> _Objective_
Can you quote everything from the line containing "Screen dimensions: 2560x1224" down to the line containing "I will coord(393,429)." in the entries below, including both of those lines?

> _Material provided_
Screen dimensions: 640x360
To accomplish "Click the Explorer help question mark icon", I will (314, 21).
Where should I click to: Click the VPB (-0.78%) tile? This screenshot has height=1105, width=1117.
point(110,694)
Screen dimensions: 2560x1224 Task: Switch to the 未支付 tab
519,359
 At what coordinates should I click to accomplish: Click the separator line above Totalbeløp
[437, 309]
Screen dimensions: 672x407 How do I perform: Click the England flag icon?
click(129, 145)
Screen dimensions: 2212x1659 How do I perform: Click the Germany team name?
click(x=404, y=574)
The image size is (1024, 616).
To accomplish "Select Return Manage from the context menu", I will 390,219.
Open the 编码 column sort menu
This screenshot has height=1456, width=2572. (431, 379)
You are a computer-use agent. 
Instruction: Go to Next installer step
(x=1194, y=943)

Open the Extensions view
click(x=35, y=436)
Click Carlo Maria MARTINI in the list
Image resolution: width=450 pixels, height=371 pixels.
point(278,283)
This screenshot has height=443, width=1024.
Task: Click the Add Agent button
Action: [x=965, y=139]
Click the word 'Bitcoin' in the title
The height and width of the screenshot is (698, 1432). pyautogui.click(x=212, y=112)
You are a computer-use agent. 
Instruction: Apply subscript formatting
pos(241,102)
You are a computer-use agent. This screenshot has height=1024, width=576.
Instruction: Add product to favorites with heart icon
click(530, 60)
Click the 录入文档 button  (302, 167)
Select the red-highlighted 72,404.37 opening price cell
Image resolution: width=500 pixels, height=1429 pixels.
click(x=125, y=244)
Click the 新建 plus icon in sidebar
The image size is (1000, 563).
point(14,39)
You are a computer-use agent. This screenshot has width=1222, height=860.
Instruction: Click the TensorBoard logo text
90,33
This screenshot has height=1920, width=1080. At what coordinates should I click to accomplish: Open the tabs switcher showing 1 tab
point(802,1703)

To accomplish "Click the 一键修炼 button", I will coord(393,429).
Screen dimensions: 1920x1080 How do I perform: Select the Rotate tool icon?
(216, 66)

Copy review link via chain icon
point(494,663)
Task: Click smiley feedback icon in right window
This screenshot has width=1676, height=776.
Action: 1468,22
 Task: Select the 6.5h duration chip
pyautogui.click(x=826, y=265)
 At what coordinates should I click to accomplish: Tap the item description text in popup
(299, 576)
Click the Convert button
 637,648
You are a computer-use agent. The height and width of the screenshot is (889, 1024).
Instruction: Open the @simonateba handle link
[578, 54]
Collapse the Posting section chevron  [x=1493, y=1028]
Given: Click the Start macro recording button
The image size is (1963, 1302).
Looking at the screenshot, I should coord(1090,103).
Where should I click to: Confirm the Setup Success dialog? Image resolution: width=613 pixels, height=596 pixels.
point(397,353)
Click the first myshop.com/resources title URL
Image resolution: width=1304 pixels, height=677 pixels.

> _Solution_
Screen dimensions: 2560x1224 Task: Switch to the 未支付 tab
519,359
 At what coordinates should I click to accomplish: Click the separator line above Totalbeløp
[437, 309]
Screen dimensions: 672x407 How do I perform: Click the England flag icon?
click(129, 145)
Screen dimensions: 2212x1659 How do I perform: Click the Germany team name?
click(x=404, y=574)
The image size is (1024, 616).
To accomplish "Select Return Manage from the context menu", I will 390,219.
Open the 编码 column sort menu
This screenshot has height=1456, width=2572. (431, 379)
You are a computer-use agent. 
Instruction: Go to Next installer step
(x=1194, y=943)

Open the Extensions view
click(x=35, y=436)
Click Carlo Maria MARTINI in the list
Image resolution: width=450 pixels, height=371 pixels.
point(278,283)
This screenshot has height=443, width=1024.
Task: Click the Add Agent button
Action: [x=965, y=139]
Click the word 'Bitcoin' in the title
The height and width of the screenshot is (698, 1432). pyautogui.click(x=212, y=112)
You are a computer-use agent. 
Instruction: Apply subscript formatting
pos(241,102)
You are a computer-use agent. This screenshot has height=1024, width=576.
Instruction: Add product to favorites with heart icon
click(530, 60)
Click the 录入文档 button  (302, 167)
Select the red-highlighted 72,404.37 opening price cell
Image resolution: width=500 pixels, height=1429 pixels.
click(x=125, y=244)
Click the 新建 plus icon in sidebar
The image size is (1000, 563).
point(14,39)
You are a computer-use agent. This screenshot has width=1222, height=860.
Instruction: Click the TensorBoard logo text
90,33
This screenshot has height=1920, width=1080. At what coordinates should I click to accomplish: Open the tabs switcher showing 1 tab
point(802,1703)

To accomplish "Click the 一键修炼 button", I will coord(393,429).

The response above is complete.